For Melissa Raju Thomas, Moothon, which is hitting the screens on Friday, is her feature film debut. Though she got a break with the critically-acclaimed short film Faded, Melissa Raju Thomas is a known face among the Malayali audience as the popular VJ of a Malayalam show Valkannadi a few years ago.
As the daughter of an Army officer, she grew up in places across the country though she had her roots in Kerala. After studying theatre, Melissa ventured into a few plays and developed a passion for acting. Thrilled to be part of Nivin Pauly-starrer Moothon, Onmanorama caught up with the star for a candid chat. Excerpts:
With Moothon getting wide applauds from all corners, did it bring along any kind of pressure as one of the leading stars in the movie?
Well yes and no, there definitely is the pressure of all the expectations since the movie is gearing up for a theatrical release. But I truly feel that we have made a beautiful film. So more than pressure, I feel really excited and happy to be able to share what we've worked on with all our heart and soul with everyone eagerly waiting for it.
Going by the trailer, Moothon looks like one heavy film with too many characters around. Can you share your experience while shooting? Did you have any preparations for your role?
Before shooting, I was really nervous since I was the newcomer placed with all these established actors, but once I was on set, it all melted away. My character is probably the one with the most transformations within the film, and each of those required quite a lot of research and training. For example, I had certain underwater sequences which were really challenging to shoot. I also had to gain and lose weight to show the difference in the character over a period of time. These were some of the preparations, but overall it was a very fulfilling experience to be challenged in so many ways.
You have been a VJ and would have known how things work behind the camera. Was the transition from a VJ to actress helpful and easy?
Well, I don't think VJing had much of an influence on me as an actress. Since I did it during my teens, I think it was more of a fun and exciting way for me to earn pocket money. But yes, it definitely helped me to become fluent and well-versed in Malayalam since I wasn't brought up in Kerala initially. It also helped me to open up and grow in confidence as a teenager, so I'm very glad to have had those experiences.
Geethu and Nivin have a big fan base in Kerala. What was your first reaction when you knew that you have been roped in a Nivin Pauly-starrer?
The moment when Geetu said, "That's it. I found my Aamina", right after I gave my audition, that moment will forever be etched in my memory. It was one of the most thrilling and exciting moments of my life. Of course, I was over the moon to be given the opportunity to debut with Nivin Pauly, while being directed by Geetu. Couldn't have asked for a better start.
There's a general notion that when a celebrated star is on board in a movie, the other characters seem to get less attention. But Moothon's case has been very different. What do you think?

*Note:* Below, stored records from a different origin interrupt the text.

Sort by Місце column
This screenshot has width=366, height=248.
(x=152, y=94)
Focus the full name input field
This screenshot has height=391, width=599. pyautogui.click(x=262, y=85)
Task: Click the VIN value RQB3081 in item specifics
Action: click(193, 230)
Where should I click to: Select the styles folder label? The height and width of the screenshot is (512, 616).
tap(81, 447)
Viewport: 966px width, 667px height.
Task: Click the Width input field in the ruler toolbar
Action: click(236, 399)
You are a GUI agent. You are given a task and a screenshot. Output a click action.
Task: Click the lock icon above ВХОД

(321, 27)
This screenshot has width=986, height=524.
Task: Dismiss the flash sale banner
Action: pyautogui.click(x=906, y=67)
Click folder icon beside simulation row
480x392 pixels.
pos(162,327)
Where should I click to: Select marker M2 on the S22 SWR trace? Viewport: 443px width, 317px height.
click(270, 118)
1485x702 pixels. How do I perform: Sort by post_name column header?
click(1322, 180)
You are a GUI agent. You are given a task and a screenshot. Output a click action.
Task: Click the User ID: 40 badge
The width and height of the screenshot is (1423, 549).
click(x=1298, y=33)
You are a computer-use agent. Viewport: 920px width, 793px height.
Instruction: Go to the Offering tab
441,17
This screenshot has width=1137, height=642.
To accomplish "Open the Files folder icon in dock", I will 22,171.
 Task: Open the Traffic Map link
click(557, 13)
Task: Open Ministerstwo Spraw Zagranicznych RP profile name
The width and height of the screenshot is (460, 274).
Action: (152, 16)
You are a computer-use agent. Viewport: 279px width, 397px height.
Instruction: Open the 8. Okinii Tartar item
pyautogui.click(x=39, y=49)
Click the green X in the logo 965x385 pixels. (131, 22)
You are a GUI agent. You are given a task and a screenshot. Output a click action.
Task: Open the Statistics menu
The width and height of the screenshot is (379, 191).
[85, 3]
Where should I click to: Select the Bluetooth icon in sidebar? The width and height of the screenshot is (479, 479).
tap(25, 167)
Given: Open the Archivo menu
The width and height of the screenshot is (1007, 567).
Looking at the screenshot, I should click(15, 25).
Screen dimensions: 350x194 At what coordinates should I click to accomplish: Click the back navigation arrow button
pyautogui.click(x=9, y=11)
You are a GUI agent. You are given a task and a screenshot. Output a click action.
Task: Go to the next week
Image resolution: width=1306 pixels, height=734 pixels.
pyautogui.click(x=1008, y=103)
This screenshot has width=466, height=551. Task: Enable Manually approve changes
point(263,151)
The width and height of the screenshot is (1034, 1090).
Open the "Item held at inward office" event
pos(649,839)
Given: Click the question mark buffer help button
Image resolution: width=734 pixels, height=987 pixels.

The story of Moothon is all heart. And each and every character helps to bring that out. While Nivin is absolutely outstanding, I believe every primary character in the film will leave a mark on your hearts.
Heard that though you have your roots in Kerala, you have been places. Did knowing different places helped you mould your persona?
Of course. I am very blessed to have had such diversity of experiences and cultures while growing up. I think it has given me a much wider perspective on life and people in general. I also tend to be able to relate to different kinds of people very naturally and easily.
Over the years, we just have a handful of female filmmakers. How crucial is the role of a filmmaker like Geethu Mohandas in the industry? Will that help the industry to bring out politically correct movies?
Geetu Mohandas is a force to be reckoned with and this is just the start. I think her courage in her choices as a filmmaker will definitely play a crucial role in encouraging more women to come to the forefront of cinema.
I don't know about politically correct, what does politically correct even mean these days? Isn't it more important to make conscientiously correct films, meaningful cinema that makes you think, that makes you feel, well that I'm sure that filmmakers like Geetu will play a huge role in bringing out more of.
If given a chance in Mollywood, any dream directors you want to work with? As in, any directors you have been following since a long time?
Oh so many. I feel like Malayalam cinema is ages ahead of many of the other film industries in India. We have such great content and such unique storytellers. I would love to work with Rajeev Ravi sir at some point. Also, Lijo Jose Pellissery, Aashiq Abu, Anjali Menon, and several others.
Your views on Malayalam movies..
Like I mentioned above, I feel like Malayalam cinema is leading the way for Indian cinema in many ways. I love the gritty, real, all-heart approach of most Malayalam cinema these days. I'm excited to see where it goes.
I am currently shooting for an interesting special appearance role in Bejoy Nambiar's Taish. I'm also a writer, so I am currently in the thick of writing something new. Super excited about that.